In a previous post about IT priorities in higher education, we mentioned that information security is the biggest concern for the second consecutive year, according to the annual Top IT Issues report from Educause. That’s because higher education has become a prime target for cybercrime. In fact, a report from Trend Micro found that education was second to healthcare and ahead of government, retail and finance among the most-breached industries. Not only do school networks house the personally identifiable information of students, staff and alumni, but they store valuable research and intellectual property and can often provide access to other organizations.
At the same time, colleges and universities are subject to increasingly stringent and complex regulatory compliance requirements. Schools are expected to provide access to services such as banking, healthcare and IT, and process credit card payments. As a result, they must comply with regulations related to these industries, in addition to regulations that are specific to higher education.
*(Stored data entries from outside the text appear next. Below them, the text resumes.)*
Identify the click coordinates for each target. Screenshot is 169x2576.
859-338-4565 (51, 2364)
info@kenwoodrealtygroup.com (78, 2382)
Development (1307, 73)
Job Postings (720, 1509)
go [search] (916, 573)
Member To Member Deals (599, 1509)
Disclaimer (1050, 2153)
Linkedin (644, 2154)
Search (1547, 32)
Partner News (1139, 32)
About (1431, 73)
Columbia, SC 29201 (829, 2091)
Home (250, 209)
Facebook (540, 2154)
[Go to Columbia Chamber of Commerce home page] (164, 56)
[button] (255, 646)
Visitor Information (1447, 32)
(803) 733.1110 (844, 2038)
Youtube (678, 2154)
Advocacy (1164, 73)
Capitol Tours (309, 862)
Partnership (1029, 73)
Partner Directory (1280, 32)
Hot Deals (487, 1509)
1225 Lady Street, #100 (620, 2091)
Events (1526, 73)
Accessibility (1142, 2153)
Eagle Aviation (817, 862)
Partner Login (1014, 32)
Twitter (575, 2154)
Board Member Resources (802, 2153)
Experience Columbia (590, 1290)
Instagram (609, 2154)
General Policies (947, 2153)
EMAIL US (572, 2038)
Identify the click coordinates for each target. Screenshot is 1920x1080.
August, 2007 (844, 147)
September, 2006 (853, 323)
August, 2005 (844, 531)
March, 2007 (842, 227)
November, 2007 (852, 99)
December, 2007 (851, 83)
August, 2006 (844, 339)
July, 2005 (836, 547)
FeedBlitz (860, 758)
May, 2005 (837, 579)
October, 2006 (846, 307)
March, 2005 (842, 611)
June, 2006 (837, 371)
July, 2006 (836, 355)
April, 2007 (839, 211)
Colleges and universities can use data classification to reduce the risk of breaches and compliance violations. Data classification is the organization of data into categories to make that data easier to prioritize, locate, access, use and manage. A documented policy for data classification explains each category, the criteria for classifying data in each category, who is responsible for managing each category (data stewardship), how data in each category must be stored and protected, the risk and consequences of a breach for each category, and what regulatory requirements, if any, apply to each category.
Data classification allows schools to manage and control access to data more efficiently and transparently. This is very important, for example, during the admissions process, when data is constantly being sent back and forth between students, admissions teams, faculty, advisers and other personnel. Data classification also makes it easier to generate reports and respond to an audit.
There are five general steps for creating a data classification policy for higher education.
1) Determine why data classification is needed and what federal, state and/or industry requirements, laws, regulations, etc. must be addressed. Because data stewardship is typically decentralized in higher education, more direction is required than in an organization in which data is centrally collected and managed.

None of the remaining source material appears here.